Ce mercredi 28 septembre, les Américains ont pu découvrir dans une dizaine de boutiques le blouson en jean connecté commercialisé par Levi’s, et technologiquement powered by Google. Par un jeu de pressions sur l’étoffe, le vêtement permet de prendre des appels, écouter des messages, ajuster le volume de la musique ou suivre les instructions d’un GPS sans sortir son téléphone de sa poche. Particulièrement utile quand on circule à vélo, soulignaient les deux groupes en présentant le produit. Mais « il n’y a pas à ce stade de projet de développement ultérieur », indique le site Techcrunch… qui relève par ailleurs que ce blouson fonctionne sous iOS (Apple) comme sous Android (Google).
L’autre rapprochement entre les deux géants de la Tech apparait plus significatif : Google traite depuis ce mercredi, l’essentiel des requêtes vocales effectuées sur Mac, iPhone ou iPad en utilisant Siri : Bing (Microsoft), qui fournissait jusque-là l’ensemble du service, ne gèrera plus que les recherches portant sur les images ; les liens vers des sites ou des vidéos seront eux suggérés par Google… avec une orientation par défaut vers YouTube s’agissant des secondes.
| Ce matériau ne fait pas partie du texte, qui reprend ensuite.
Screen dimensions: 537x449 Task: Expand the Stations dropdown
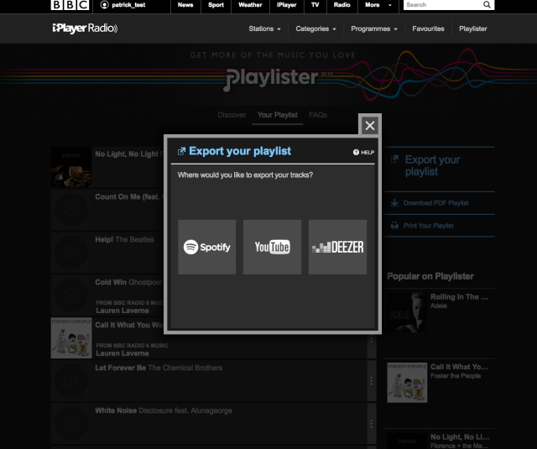(x=264, y=29)
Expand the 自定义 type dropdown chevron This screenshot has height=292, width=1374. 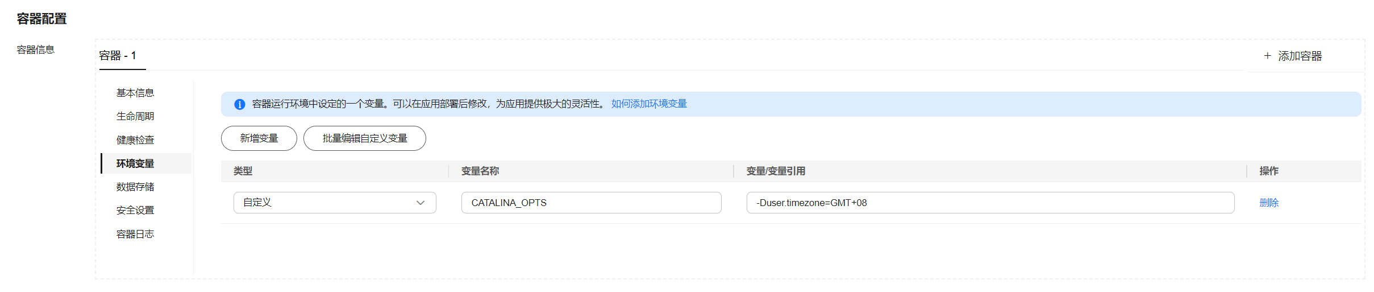(x=420, y=203)
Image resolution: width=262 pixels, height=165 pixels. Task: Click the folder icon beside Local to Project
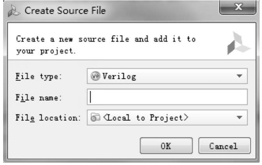click(95, 117)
Le changement annoncé cette semaine prolonge celui qui s’était produit il y a trois ans, quand Google avait déjà remplacé Bing comme moteur de recherche associé au navigateur Safari d’Apple. Pour y parvenir, le groupe aurait alors accepté de verser 1 Md$ par an à Apple, d’après CNBC, et les enchères seraient montées à 3 Mds$ lors du renouvellement de cet accord, en août dernier.
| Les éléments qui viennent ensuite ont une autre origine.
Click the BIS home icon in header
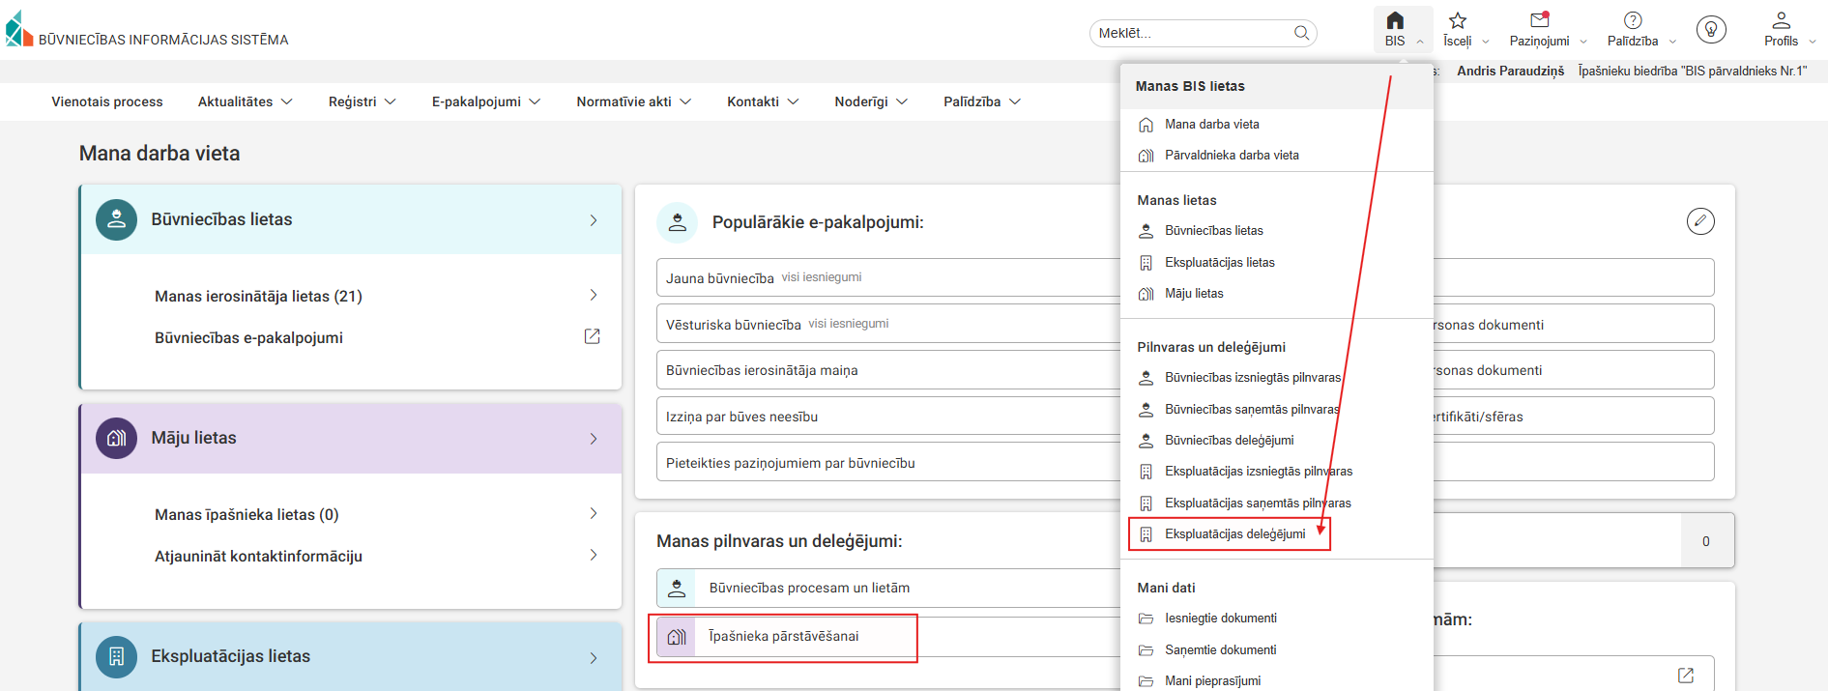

Ces chiffres suffisent à démontrer, s’il était besoin, le caractère doublement stratégique des moteurs de recherche. Si on les rapproche des positions des différents acteurs de ce marché plus encore. D’après l’institut StatCounter, Google représente 92% du search à l’échelle mondiale (90% en France et 87,1% aux Etats-Unis), contre 2,5% pour son suivant Bing.
Maintenir ce leadership est essentiel pour protéger la formidable cash machine que représente le search sponsorisé : au 1er semestre 2017, celui-ci représentait 955 M€ d’après le SRI, en hausse de 7% sur 2016, avec une part de marché de Google qu’on peut supposer à la mesure de sa part des usages.
Prendre pied aujourd’hui sur Siri est aussi le moyen de préparer l’avenir. « Voice is the new search », prévenait il y a déjà plus d’un an le CEO de Google Sundar Pichai. « Les requêtes vocales représentaient dès mai 2016, 20% des recherches effectuées via l’appli Google sur Android aux US, et 25% des requêtes traitées par Bing via Windows 10 », précisait au début de l’été une étude consacrée par NPA Conseil aux conséquences de l’intelligence artificielle et de la reconnaissance vocale sur les industries culturelles : « l’arrivée massive de ces nouvelles technologies impacte les acteurs du contenu et du divertissement à plusieurs niveaux. La création, par l’intégration et la capacité de traitement toujours plus impressionnante de données, et les systèmes de « création » automatisés qu’elles permettent de développer. Mais également l’accès au contenu, par le retournement de logique qu’elles induisent : à la logique push du catalogue, potentiellement optimisée par l’utilisation d’algorithmes de recommandation, se substitue la démarche pull, dans laquelle le choix revient au seul spectateur, avec les conséquences que l’on peut imaginer au profit des programmes bénéficiant du soutien marketing le plus puissant ».
Moins médiatique que le lancement du dernier iPhone, mais sensiblement davantage porteur de conséquence.